═════ Stored data ═════
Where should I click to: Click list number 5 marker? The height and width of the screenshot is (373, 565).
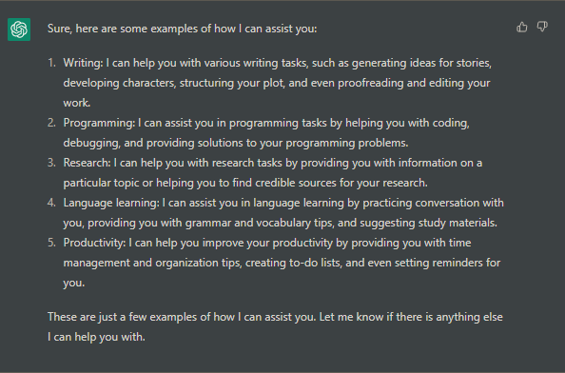tap(52, 243)
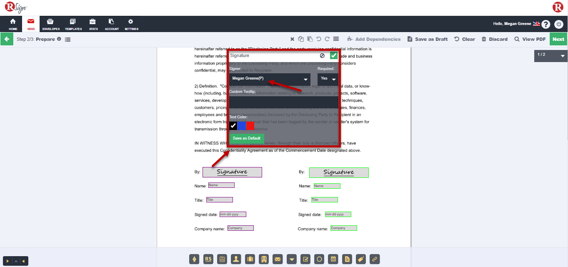Confirm signature settings with green checkmark
Viewport: 568px width, 267px height.
coord(334,55)
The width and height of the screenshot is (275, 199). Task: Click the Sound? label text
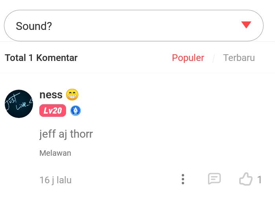coord(34,26)
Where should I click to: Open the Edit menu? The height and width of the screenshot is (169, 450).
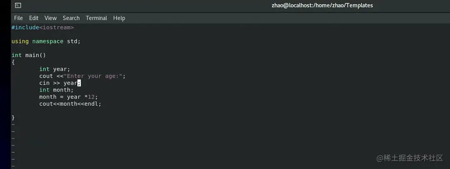[x=34, y=18]
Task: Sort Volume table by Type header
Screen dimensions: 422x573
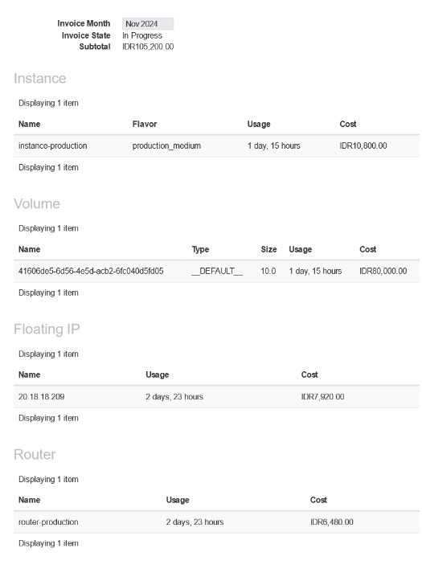Action: 200,250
═════
• [Aim of the task]: Exactly as written, restate the lines from the one that contains "The width and" through the final line of the data, both ends included, but leave out the pictures.

• [Finished exercise]:
The width and height of the screenshot is (275, 199). Task: Click the Sound? label text
coord(34,26)
Where should I click to: Open the Edit menu? The height and width of the screenshot is (169, 450).
[x=34, y=18]
Task: Sort Volume table by Type header
Screen dimensions: 422x573
Action: 200,250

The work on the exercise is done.